In [1]:
import pandas as pd
from sklearn.tree import DecisionTreeClassifier
from sklearn.metrics import classification_report, confusion_matrix, accuracy_score, plot_confusion_matrix, make_scorer
from sklearn.model_selection import train_test_split, KFold, cross_val_score
from matplotlib import pyplot as plt

In [19]:
#Loading the dataset
dataset_path = "../../Data/galaxymorphology/dataset1_sydney.csv"
sydney_dataset = pd.read_csv(dataset_path)
header = sydney_dataset.columns
sydney_train, sydney_test = train_test_split(sydney_dataset, test_size=0.2)
sydney_train = sydney_train.to_numpy()
sydney_test = sydney_test.to_numpy()

In [20]:
def unique_vals(rows, col):
    """Returns unique values of a column in a dataset"""
    return set([row[col] for row in rows])

In [21]:
def class_counts(rows):
    """Counts the number of each type of example in a dataset."""
    counts = {}  # a dictionary of label -> count.
    for row in rows:
        """In our datasets format, the label is always the last column 
         or we will prepare the dataframe that way before feeding it"""
        label = row[-1]
        if label not in counts:
            counts[label] = 0
        counts[label] += 1
    return counts

In [22]:
def is_numeric(value):
    """Test if a value is numeric."""
    return isinstance(value, int) or isinstance(value, float)

In [23]:
class Question:
    """A Question, to split(with a feature) a dataset.
        Records: -
        'column number' (e.g., 0 for Color) 
        'column value' (e.g., Green). 
        
        'match' method: is used to compare the feature value in an example to the feature value stored in the
                        question.
    """

    def __init__(self, column, value):
        self.column = column #1
        self.value = value #3
    
    def match(self, example):
        # Compare the feature value in an example to the
        # feature value in this question.
        val = example[self.column]
        if is_numeric(val):
            return val >= self.value
        else:
            return val == self.value

    def __repr__(self):
        # This is just a helper method to print
        # the question in a readable format.
        condition = "=="
        if is_numeric(self.value):
            condition = ">="
        return "Is %s %s %s?" % (
            header[self.column], condition, str(self.value))


In [24]:
def partition(rows, question):
    """Partitions a dataset.
    For each row in the dataset, check if it matches the question. If
    so, add it to 'true rows', otherwise, add it to 'false rows'.
    """
    true_rows, false_rows = [], []
    for row in rows:
        if question.match(row):
            true_rows.append(row)
        else:
            false_rows.append(row)
    return true_rows, false_rows

In [25]:
def gini(rows):
    """Calculate the Gini Impurity for a list of rows.
    There are a few different ways to do this, I thought this one was
    the most concise. See:
    https://en.wikipedia.org/wiki/Decision_tree_learning#Gini_impurity
    """
    counts = class_counts(rows)
    impurity = 1
    for label in counts:
        prob_of_label = counts[label] / float(len(rows))
        impurity -= prob_of_label**2
    return impurity

In [26]:
def info_gain(left, right, current_uncertainty):
    """Information Gain.
    The uncertainty of the starting node, minus the weighted impurity of
    two child nodes.
    """
    p = float(len(left)) / (len(left) + len(right))
    return current_uncertainty - p * gini(left) - (1 - p) * gini(right)

In [27]:
def find_best_split(rows):
    """Find the best question to ask by iterating over every feature / value
    and calculating the information gain."""
    best_gain = 0  # keep track of the best information gain
    best_question = None  # keep train of the feature / value that produced it
    current_uncertainty = gini(rows)
    n_features = len(rows[0]) - 1  # number of columns

    for col in range(n_features):  # for each feature

        values = set([row[col] for row in rows])  # unique values in the column

        for val in values:  # for each value

            question = Question(col, val)

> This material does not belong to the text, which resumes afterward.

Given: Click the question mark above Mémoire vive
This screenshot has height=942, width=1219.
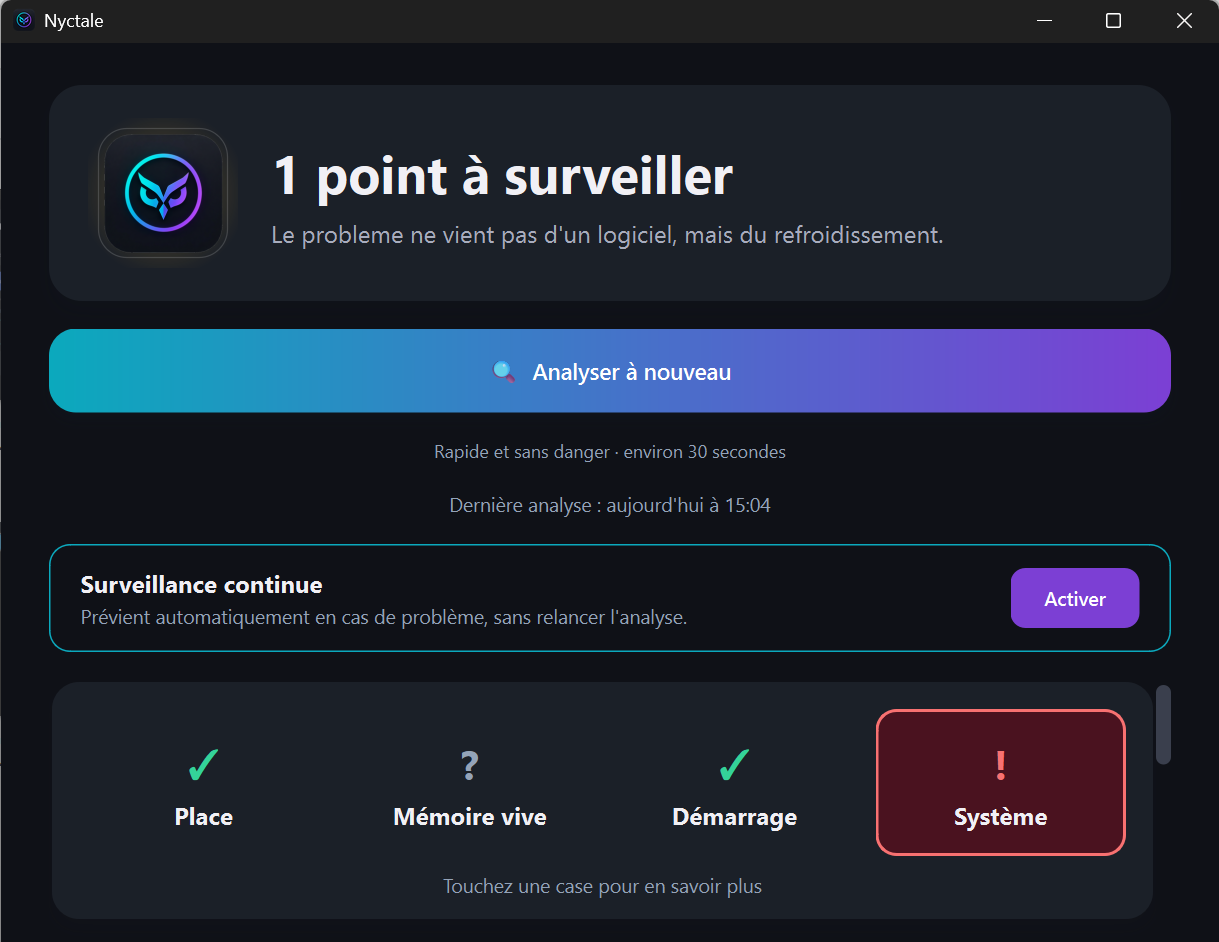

            # try splitting the dataset
            true_rows, false_rows = partition(rows, question)

            # Skip this split if it doesn't divide the
            # dataset.
            if len(true_rows) == 0 or len(false_rows) == 0:
                continue

            # Calculate the information gain from this split
            gain = info_gain(true_rows, false_rows, current_uncertainty)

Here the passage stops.